信州大学医学部医学科大学院卒。同大学医学部老年内科(内分泌内科)助手を経て、心療内科、小児科研修を経て、1998年より「六号通り診療所」所長を務めた。日本プライマリ・ケア学会会員。日本医師会認定産業医・同認定スポーツ医。糖尿病協会療養指導医。

解毒作用が影響?キャベツは風邪薬の効果を台無しにするのか

公開日: 更新日:

「キャベツと一緒に風邪薬を飲むとその効果がなくなる」という情報を、週刊誌やネットの記事で目にすることがあります。これは本当でしょうか? 

 キャベツや芽キャベツには、グルクロン酸という成分が多く含まれています。この成分は人間の肝臓の中にも多くあるもので、肝臓の解毒作用に大きな役割を果たしています。

 薬は体にとって異物ですから、その役割を終えたら、体から外に出さないといけません。その時に大切な役目を果たしているのがグルクロン酸です。

 肝臓に入った薬などの異物は、そこでグルクロン酸に包まれ、胆汁と一緒に排せつされるのです。これを「グルクロン酸抱合」と呼んでいます。

 解熱剤や痛み止めとして広く使用され、風邪薬にも必ず入っている成分であるアセトアミノフェンは、こうして排せつされる代表的な薬のひとつです。

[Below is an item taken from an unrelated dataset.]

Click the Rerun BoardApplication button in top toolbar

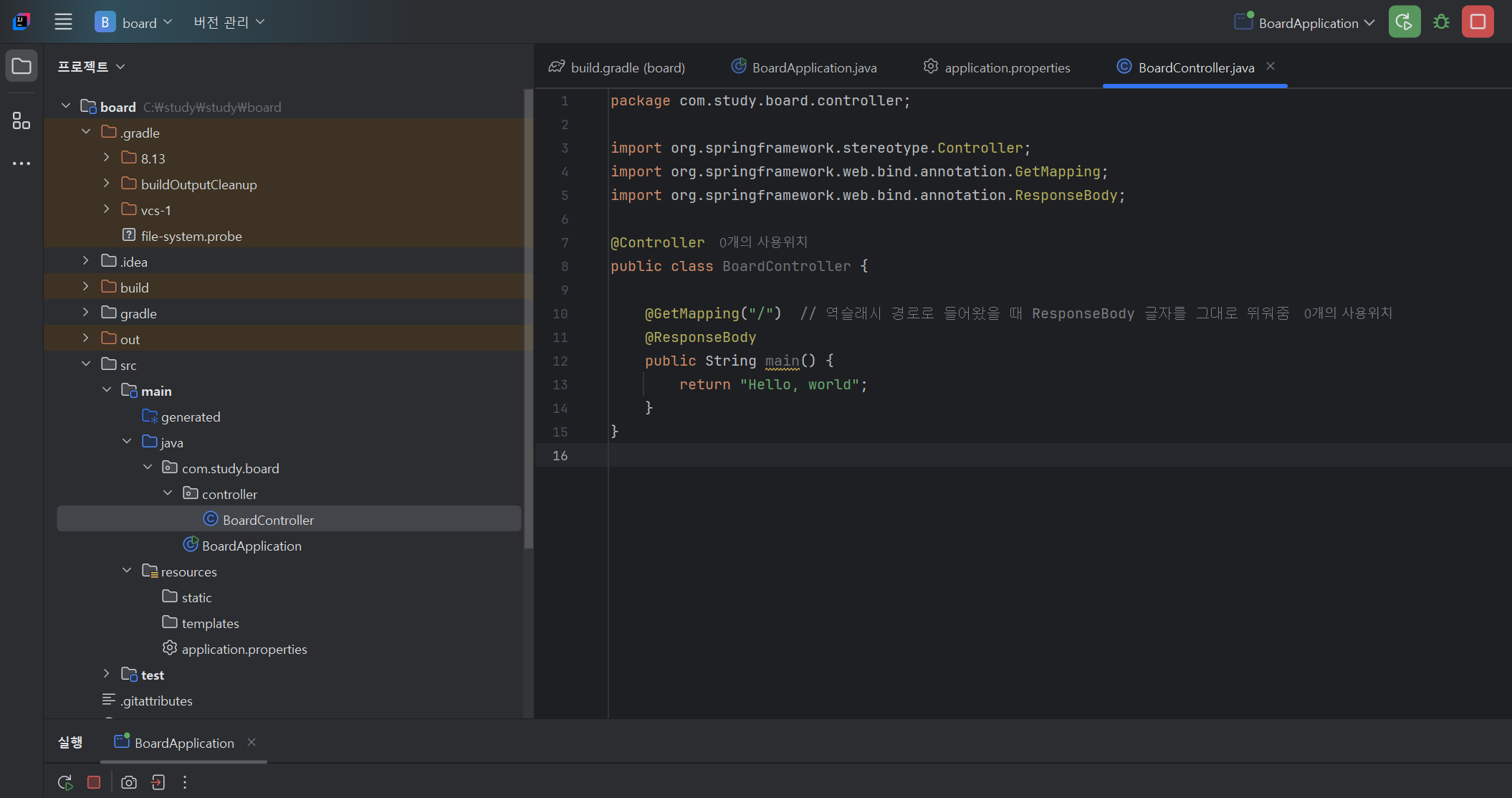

 そのために、キャベツをたくさん食べると、アセトアミノフェンがグルクロン酸抱合されて、通常より早く排せつされてしまう可能性があるのです。

「1日250グラムのキャベツと芽キャベツを10日間食べてからアセトアミノフェンを飲むと、その効果が最大で2割程度低下した」という報告が発表されています。これはキャベツでいえば4分の1玉くらいになります。キャベツは多くても1日4分の1玉を超えないくらい食べるのが安全のようです。